US military tactical data communication system

The Enhanced Position Location Reporting System (EPLRS) is a secure, jam-resistant, computer-controlled communications network that distributes near real-time tactical information, generally integrated into radio sets, and coordinated by a Network Control Station. It is primarily used for data distribution, position location, and reporting. It enhances command and control of tactical units by providing commanders with the location of friendly units. It was first fielded by the US Army in 1987.

EPLRS is a Time Division Multiple Access System that uses a frequency hopping, spread spectrum waveform in the UHF band. It incorporates the Thornton family of COMSEC devices, and has the capability for Over the Air Rekeying (OTAR). EPLRS uses the Army Data Distribution System version of the X.25 CCITT and IEEE 802.3 protocols to interface with Army Tactical Command and Control System (ATCCS).

Situation Awareness Data Link (SADL), installed on USAF F-16 and A-10 fighters, coordinates with EPLRS for ground support missions.
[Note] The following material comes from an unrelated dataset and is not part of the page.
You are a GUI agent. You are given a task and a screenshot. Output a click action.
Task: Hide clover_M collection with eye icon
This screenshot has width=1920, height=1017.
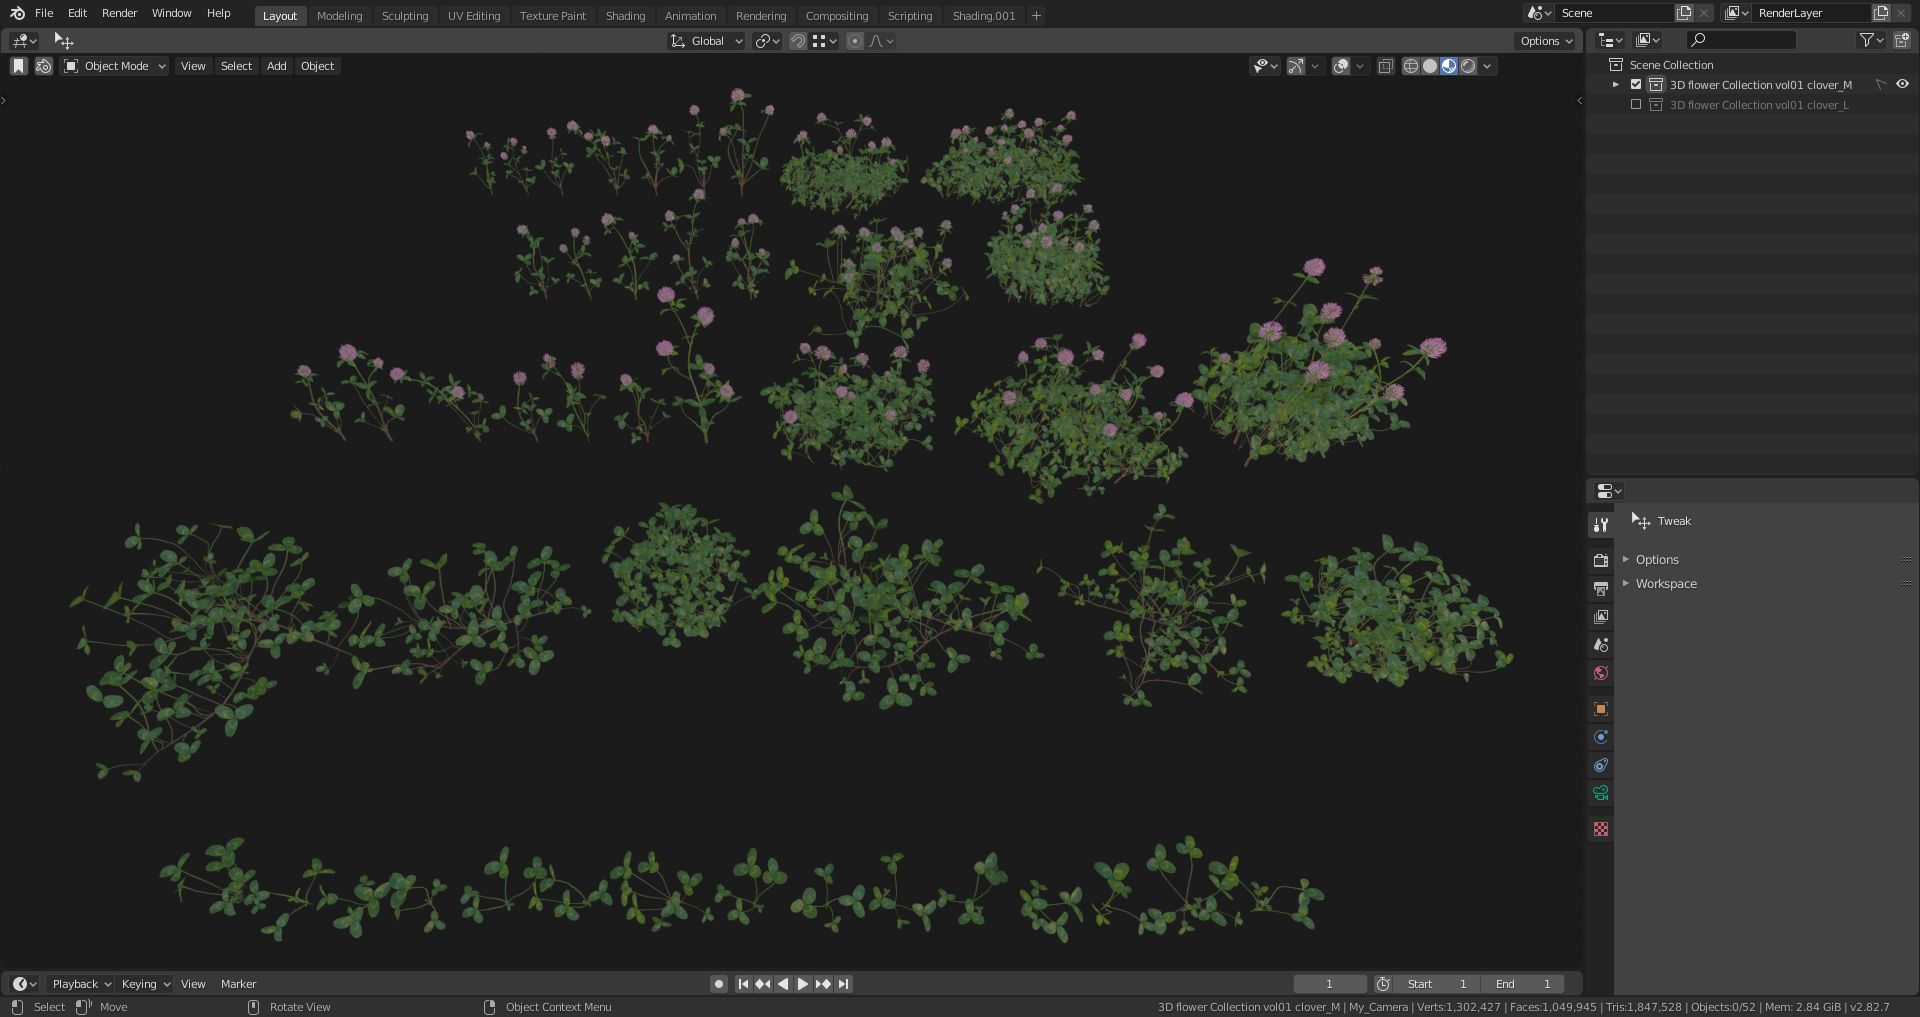coord(1902,85)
==Network Control Station==
Each network is controlled by a Network Control Station (NCS), AN/TSQ-158. These have gone through several iterations.

===First Gen===
- 1 AN/UYK-7 computer
- 3 AN/UYK-20 computers

===Second Gen===
- 1 AN/UYK-7 computer
- 3 AN/UYK-44(V) computers

===Third Gen===
Downsized version to fit in HMMWV, first fielded in 1991. Dimensions: 8.5'x7'x6', 4000 lbs
- 1 AN/UYK-44(V) Enhanced Processor (EP) computer

===Fourth Gen===
The AN/TSQ-158(V)4 is produced by Raytheon. Housed in a HMMWV replacing the AN/UYK-44 computer with a Toughbook laptop computer. Data is displayed through the FBCB2 platform.